1,2,3,3,3-Pentafluoropropene
- Names: Preferred IUPAC name 1,2,3,3,3-Pentafluoroprop-1-ene

Identifiers
- CAS Number: 2252-83-7 mixture of E- and Z- isomers; 5528-43-8 Z-isomer; 5595-10-8 E-isomer;
- 3D model (JSmol): mixture of E- and Z- isomers: Interactive image; Interactive image;
- ChemSpider: 99713 mixture of E- and Z- isomers; 4647379 Z-isomer; 4887279 E-isomer;
- ECHA InfoCard: 100.258.261
- PubChem CID: 111077 mixture of E- and Z- isomers; 5708673 Z-isomer; 6329539 E-isomer;
- UNII: 9WT89AU9D5;
- CompTox Dashboard (EPA): DTXSID9074729 ;

Properties
- Chemical formula: C_{3}HF_{5}
- Molar mass: 132.033 g·mol^{−1}
- Boiling point: −14.7±8.0 °C (Z) / −18.5 °C (E)

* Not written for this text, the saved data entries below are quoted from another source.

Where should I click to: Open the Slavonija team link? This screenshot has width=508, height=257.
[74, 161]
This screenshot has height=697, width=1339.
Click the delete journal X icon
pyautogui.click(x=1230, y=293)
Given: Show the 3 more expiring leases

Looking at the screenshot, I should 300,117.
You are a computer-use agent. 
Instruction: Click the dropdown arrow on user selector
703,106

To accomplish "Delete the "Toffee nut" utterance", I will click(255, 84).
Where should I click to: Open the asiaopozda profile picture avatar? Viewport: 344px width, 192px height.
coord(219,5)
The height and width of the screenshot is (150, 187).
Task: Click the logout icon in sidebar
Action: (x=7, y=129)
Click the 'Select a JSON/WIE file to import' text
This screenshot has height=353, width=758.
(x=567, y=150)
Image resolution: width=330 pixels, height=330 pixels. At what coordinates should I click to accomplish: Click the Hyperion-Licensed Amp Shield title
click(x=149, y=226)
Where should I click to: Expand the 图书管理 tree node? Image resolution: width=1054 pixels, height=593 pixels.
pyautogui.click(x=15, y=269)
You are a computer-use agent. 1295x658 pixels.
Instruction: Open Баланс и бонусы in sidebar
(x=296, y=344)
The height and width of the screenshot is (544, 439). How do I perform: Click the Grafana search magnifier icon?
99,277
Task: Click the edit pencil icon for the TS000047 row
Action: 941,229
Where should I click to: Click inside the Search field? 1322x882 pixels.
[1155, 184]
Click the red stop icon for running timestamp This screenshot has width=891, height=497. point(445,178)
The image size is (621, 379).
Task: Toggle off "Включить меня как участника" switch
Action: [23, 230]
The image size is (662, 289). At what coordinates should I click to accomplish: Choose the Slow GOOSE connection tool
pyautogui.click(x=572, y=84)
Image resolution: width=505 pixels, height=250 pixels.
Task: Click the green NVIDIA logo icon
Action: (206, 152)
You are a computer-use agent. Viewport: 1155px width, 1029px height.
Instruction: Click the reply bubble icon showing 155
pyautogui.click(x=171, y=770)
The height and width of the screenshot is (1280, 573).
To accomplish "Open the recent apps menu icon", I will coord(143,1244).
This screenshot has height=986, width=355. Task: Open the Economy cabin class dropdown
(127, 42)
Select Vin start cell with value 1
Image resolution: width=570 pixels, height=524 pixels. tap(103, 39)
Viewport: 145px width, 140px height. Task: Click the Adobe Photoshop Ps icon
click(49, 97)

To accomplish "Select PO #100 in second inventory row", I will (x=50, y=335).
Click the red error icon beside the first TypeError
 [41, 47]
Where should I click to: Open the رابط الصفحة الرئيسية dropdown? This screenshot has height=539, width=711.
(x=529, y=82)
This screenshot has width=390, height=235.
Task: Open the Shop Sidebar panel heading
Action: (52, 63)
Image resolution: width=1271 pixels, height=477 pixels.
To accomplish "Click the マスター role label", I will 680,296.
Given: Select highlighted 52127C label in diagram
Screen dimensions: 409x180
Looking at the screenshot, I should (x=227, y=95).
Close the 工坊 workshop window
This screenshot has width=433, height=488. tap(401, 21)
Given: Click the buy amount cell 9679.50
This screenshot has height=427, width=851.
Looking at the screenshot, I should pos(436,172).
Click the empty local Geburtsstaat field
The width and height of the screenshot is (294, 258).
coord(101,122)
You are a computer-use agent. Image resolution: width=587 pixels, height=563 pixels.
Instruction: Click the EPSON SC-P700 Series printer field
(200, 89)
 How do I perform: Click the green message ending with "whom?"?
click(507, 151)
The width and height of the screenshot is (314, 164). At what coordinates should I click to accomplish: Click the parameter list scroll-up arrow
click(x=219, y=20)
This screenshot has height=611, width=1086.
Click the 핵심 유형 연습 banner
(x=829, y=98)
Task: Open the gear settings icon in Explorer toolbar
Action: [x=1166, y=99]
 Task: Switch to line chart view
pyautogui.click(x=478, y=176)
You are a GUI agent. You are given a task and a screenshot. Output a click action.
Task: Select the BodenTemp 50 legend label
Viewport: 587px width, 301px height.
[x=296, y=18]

= 1,2,3,3,3-Pentafluoropropene =

1,2,3,3,3-Pentafluoropropene is the unsaturated fluorocarbon with the formula HFC=C(F)CF_{3}. This colorless gas is of interest as a precursor to hydrofluoroolefins (HFOs), which are used as refrigerants in air conditioners. Of the methods reported for its synthesis, one route involves dehydrofluorination of 1,1,2,3,3,3-hexafluoropropane. The compound exists as a mixture of E- and Z-isomers.